Début avril, le parquet d’Anvers annonçait que les douanes belges avaient saisi plus de 27 tonnes de cocaïne dans le port d’Anvers depuis le 20 février, grâce à l’enquête sur le réseau de communications cryptées Sky ECC, utilisé par des groupes criminels du monde entier. Cette quantité de drogue représente une valeur marchande de 1,382 milliard d’euros, précise le parquet d’Anvers. Une vaste opération de police contre le crime organisé avait été menée le 9 mars en Belgique, après le décryptage par la police fédérale de quelque 500 millions de messages envoyés via des téléphones sécurisés commercialisés par la société Sky ECC, basée au Canada, dans le cadre d’une enquête de plus de deux ans. 

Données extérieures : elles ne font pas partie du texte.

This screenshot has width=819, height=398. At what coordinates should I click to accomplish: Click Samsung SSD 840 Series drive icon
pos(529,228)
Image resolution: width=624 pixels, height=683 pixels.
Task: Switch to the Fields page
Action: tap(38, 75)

En juillet 2020, les autorités judiciaires et policières françaises et néerlandaises avaient quant à elle annoncé le démantèlement d’un réseau mondial de communications cryptées, appelé “EncroChat”, utilisé quasi exclusivement par des organisations criminelles. Trafic de drogue, assassinats, blanchiment d’argent, extorsion de fonds, enlèvements… Cette opération conjointe a conduit à de “multiples arrestations” dans plusieurs pays européens et empêché que ne soient perpétrés de nombreux actes criminels, ont-elles expliqué.